Segment Open
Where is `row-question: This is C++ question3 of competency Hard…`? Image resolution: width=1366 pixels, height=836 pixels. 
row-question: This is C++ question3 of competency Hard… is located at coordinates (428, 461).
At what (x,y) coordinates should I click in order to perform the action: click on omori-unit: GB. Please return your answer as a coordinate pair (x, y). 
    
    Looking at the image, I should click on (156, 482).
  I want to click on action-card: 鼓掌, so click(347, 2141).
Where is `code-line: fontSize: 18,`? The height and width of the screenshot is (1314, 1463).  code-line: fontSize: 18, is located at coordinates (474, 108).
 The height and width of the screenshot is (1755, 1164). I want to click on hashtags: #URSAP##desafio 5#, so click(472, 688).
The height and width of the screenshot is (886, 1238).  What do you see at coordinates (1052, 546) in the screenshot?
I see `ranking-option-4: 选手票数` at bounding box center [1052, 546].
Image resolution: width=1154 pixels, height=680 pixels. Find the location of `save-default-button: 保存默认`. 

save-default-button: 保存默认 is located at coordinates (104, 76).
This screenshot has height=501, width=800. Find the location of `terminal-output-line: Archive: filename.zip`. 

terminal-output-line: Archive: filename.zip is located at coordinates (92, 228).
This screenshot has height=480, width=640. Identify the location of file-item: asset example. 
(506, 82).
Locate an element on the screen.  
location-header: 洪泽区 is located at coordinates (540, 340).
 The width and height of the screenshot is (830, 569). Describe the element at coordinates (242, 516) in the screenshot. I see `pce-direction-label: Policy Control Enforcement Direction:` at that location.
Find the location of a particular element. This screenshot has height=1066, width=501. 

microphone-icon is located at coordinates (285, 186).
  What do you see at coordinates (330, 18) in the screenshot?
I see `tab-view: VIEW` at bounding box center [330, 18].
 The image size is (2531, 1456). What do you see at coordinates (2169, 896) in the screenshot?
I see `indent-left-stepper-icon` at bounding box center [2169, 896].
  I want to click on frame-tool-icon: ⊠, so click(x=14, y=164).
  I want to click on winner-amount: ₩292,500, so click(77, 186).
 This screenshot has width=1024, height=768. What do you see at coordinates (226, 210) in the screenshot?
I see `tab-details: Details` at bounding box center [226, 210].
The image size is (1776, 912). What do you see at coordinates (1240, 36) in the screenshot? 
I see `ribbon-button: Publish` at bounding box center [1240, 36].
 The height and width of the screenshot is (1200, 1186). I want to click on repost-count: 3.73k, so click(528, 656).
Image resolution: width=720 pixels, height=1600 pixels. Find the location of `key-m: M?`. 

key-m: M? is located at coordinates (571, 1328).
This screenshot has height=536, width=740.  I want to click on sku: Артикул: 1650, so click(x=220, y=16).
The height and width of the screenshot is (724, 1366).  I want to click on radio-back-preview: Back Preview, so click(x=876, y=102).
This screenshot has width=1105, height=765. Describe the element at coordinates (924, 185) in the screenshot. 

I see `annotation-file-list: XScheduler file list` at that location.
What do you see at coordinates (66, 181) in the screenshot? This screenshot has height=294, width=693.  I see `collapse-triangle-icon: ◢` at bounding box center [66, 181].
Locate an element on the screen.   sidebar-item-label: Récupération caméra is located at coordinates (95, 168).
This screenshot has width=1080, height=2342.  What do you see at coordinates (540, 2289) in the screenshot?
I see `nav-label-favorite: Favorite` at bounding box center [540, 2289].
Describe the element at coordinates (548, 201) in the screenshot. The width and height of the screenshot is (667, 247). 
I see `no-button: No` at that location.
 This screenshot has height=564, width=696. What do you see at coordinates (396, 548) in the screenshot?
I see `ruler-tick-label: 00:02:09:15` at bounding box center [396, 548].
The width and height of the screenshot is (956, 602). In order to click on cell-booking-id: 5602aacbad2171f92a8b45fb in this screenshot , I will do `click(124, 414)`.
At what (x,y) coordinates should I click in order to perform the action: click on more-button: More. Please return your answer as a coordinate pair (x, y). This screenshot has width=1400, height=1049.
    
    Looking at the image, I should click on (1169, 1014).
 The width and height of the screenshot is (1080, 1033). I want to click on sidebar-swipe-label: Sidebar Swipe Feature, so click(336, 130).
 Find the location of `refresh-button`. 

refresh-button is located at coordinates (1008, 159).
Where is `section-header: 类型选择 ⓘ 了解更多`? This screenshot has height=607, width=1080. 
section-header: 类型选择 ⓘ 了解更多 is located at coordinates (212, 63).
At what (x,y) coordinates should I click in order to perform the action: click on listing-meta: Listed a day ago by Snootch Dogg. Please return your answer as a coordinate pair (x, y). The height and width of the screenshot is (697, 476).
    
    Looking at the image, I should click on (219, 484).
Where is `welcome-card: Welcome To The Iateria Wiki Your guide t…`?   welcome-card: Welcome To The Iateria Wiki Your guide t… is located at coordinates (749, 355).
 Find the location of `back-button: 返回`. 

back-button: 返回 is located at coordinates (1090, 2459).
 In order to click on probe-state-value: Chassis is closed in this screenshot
Segment Closed
> _WHAT YOU HAVE TO DO_
Return every one of the records above verbatim, keeping each line unchanged.

> _PROBLEM SOLUTION_
Where is `row-question: This is C++ question3 of competency Hard…`? Image resolution: width=1366 pixels, height=836 pixels. 
row-question: This is C++ question3 of competency Hard… is located at coordinates (428, 461).
At what (x,y) coordinates should I click in order to perform the action: click on omori-unit: GB. Please return your answer as a coordinate pair (x, y). 
    
    Looking at the image, I should click on (156, 482).
  I want to click on action-card: 鼓掌, so click(347, 2141).
Where is `code-line: fontSize: 18,`? The height and width of the screenshot is (1314, 1463).  code-line: fontSize: 18, is located at coordinates (474, 108).
 The height and width of the screenshot is (1755, 1164). I want to click on hashtags: #URSAP##desafio 5#, so click(472, 688).
The height and width of the screenshot is (886, 1238).  What do you see at coordinates (1052, 546) in the screenshot?
I see `ranking-option-4: 选手票数` at bounding box center [1052, 546].
Image resolution: width=1154 pixels, height=680 pixels. Find the location of `save-default-button: 保存默认`. 

save-default-button: 保存默认 is located at coordinates (104, 76).
This screenshot has height=501, width=800. Find the location of `terminal-output-line: Archive: filename.zip`. 

terminal-output-line: Archive: filename.zip is located at coordinates (92, 228).
This screenshot has height=480, width=640. Identify the location of file-item: asset example. 
(506, 82).
Locate an element on the screen.  
location-header: 洪泽区 is located at coordinates (540, 340).
 The width and height of the screenshot is (830, 569). Describe the element at coordinates (242, 516) in the screenshot. I see `pce-direction-label: Policy Control Enforcement Direction:` at that location.
Find the location of a particular element. This screenshot has height=1066, width=501. 

microphone-icon is located at coordinates (285, 186).
  What do you see at coordinates (330, 18) in the screenshot?
I see `tab-view: VIEW` at bounding box center [330, 18].
 The image size is (2531, 1456). What do you see at coordinates (2169, 896) in the screenshot?
I see `indent-left-stepper-icon` at bounding box center [2169, 896].
  I want to click on frame-tool-icon: ⊠, so click(x=14, y=164).
  I want to click on winner-amount: ₩292,500, so click(77, 186).
 This screenshot has width=1024, height=768. What do you see at coordinates (226, 210) in the screenshot?
I see `tab-details: Details` at bounding box center [226, 210].
The image size is (1776, 912). What do you see at coordinates (1240, 36) in the screenshot? 
I see `ribbon-button: Publish` at bounding box center [1240, 36].
 The height and width of the screenshot is (1200, 1186). I want to click on repost-count: 3.73k, so click(528, 656).
Image resolution: width=720 pixels, height=1600 pixels. Find the location of `key-m: M?`. 

key-m: M? is located at coordinates (571, 1328).
This screenshot has height=536, width=740.  I want to click on sku: Артикул: 1650, so click(x=220, y=16).
The height and width of the screenshot is (724, 1366).  I want to click on radio-back-preview: Back Preview, so click(x=876, y=102).
This screenshot has width=1105, height=765. Describe the element at coordinates (924, 185) in the screenshot. 

I see `annotation-file-list: XScheduler file list` at that location.
What do you see at coordinates (66, 181) in the screenshot? This screenshot has height=294, width=693.  I see `collapse-triangle-icon: ◢` at bounding box center [66, 181].
Locate an element on the screen.   sidebar-item-label: Récupération caméra is located at coordinates (95, 168).
This screenshot has width=1080, height=2342.  What do you see at coordinates (540, 2289) in the screenshot?
I see `nav-label-favorite: Favorite` at bounding box center [540, 2289].
Describe the element at coordinates (548, 201) in the screenshot. The width and height of the screenshot is (667, 247). 
I see `no-button: No` at that location.
 This screenshot has height=564, width=696. What do you see at coordinates (396, 548) in the screenshot?
I see `ruler-tick-label: 00:02:09:15` at bounding box center [396, 548].
The width and height of the screenshot is (956, 602). In order to click on cell-booking-id: 5602aacbad2171f92a8b45fb in this screenshot , I will do `click(124, 414)`.
At what (x,y) coordinates should I click in order to perform the action: click on more-button: More. Please return your answer as a coordinate pair (x, y). This screenshot has width=1400, height=1049.
    
    Looking at the image, I should click on (1169, 1014).
 The width and height of the screenshot is (1080, 1033). I want to click on sidebar-swipe-label: Sidebar Swipe Feature, so click(336, 130).
 Find the location of `refresh-button`. 

refresh-button is located at coordinates (1008, 159).
Where is `section-header: 类型选择 ⓘ 了解更多`? This screenshot has height=607, width=1080. 
section-header: 类型选择 ⓘ 了解更多 is located at coordinates (212, 63).
At what (x,y) coordinates should I click in order to perform the action: click on listing-meta: Listed a day ago by Snootch Dogg. Please return your answer as a coordinate pair (x, y). The height and width of the screenshot is (697, 476).
    
    Looking at the image, I should click on (219, 484).
Where is `welcome-card: Welcome To The Iateria Wiki Your guide t…`?   welcome-card: Welcome To The Iateria Wiki Your guide t… is located at coordinates (749, 355).
 Find the location of `back-button: 返回`. 

back-button: 返回 is located at coordinates (1090, 2459).
 In order to click on probe-state-value: Chassis is closed in this screenshot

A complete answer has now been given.